### Work request
Find the word "agent" in the data. Return every line where it appears.

### Saved data entries
-=-=-=-=-
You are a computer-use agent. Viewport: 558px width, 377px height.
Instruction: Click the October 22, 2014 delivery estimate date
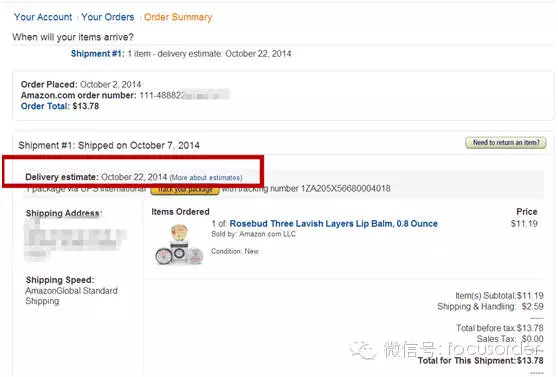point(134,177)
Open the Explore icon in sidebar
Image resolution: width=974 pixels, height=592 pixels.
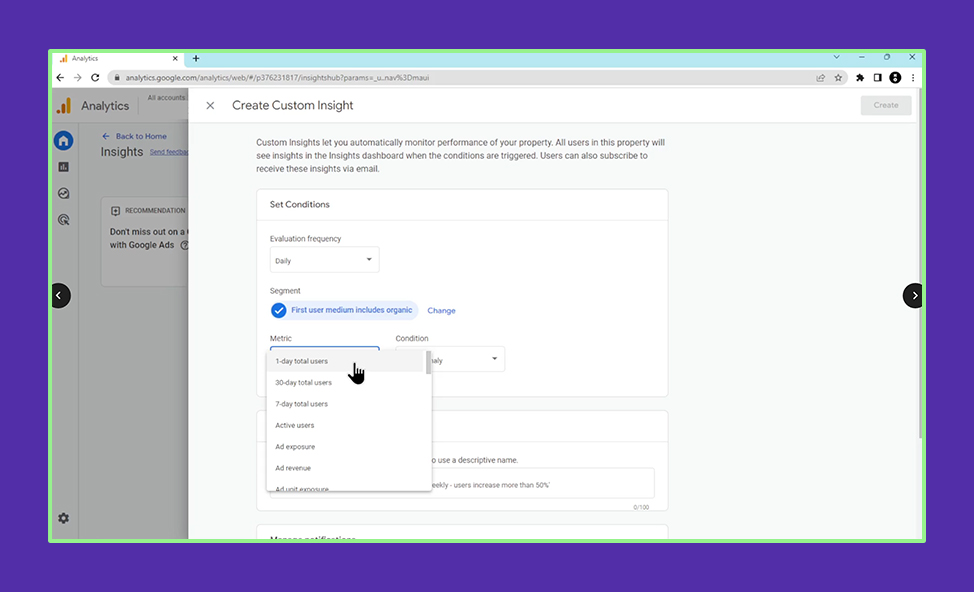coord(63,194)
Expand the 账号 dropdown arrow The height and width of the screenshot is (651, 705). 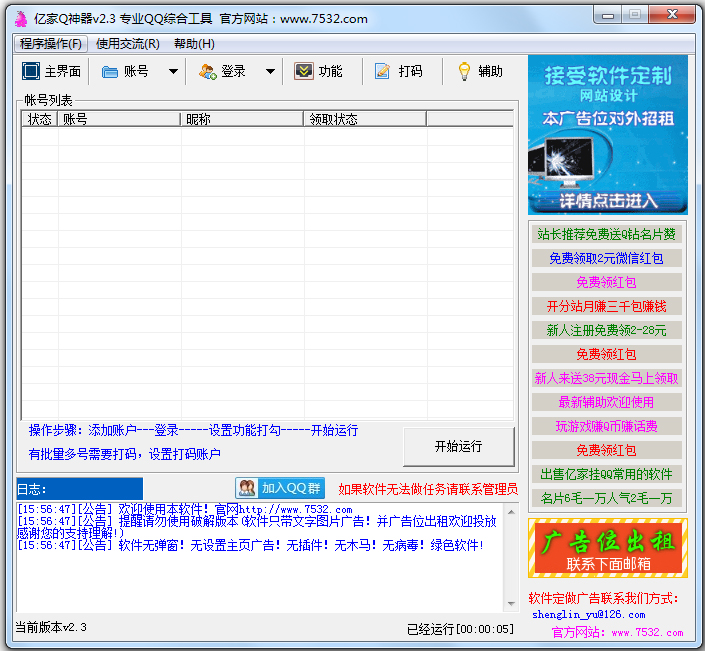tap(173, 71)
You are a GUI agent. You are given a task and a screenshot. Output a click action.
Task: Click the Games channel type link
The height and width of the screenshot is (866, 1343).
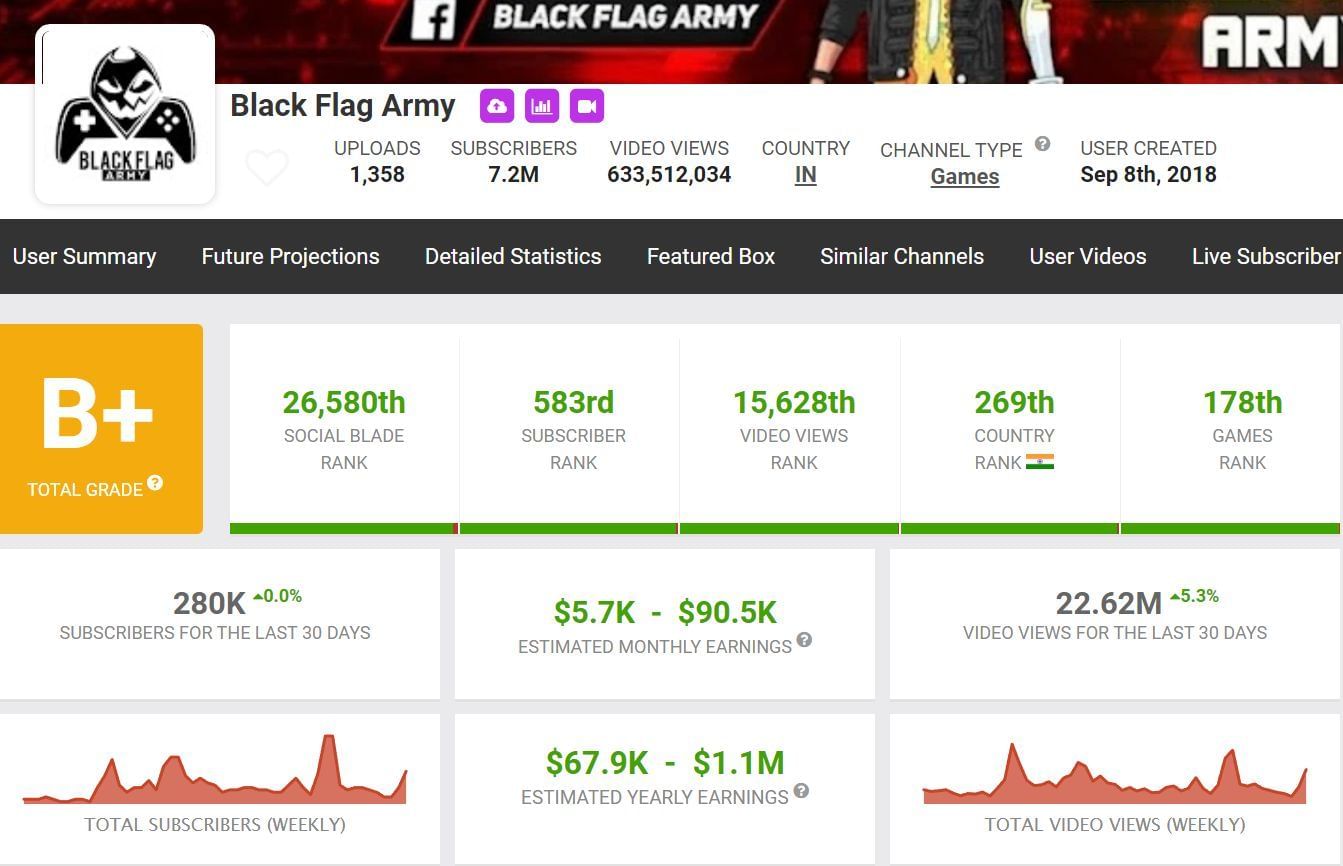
-=-=-=-=-
### Answer to this problem
You are a computer-use agent. Viewport: 558px width, 377px height.
You are a GUI agent. You are given a task and a screenshot. Output a click action.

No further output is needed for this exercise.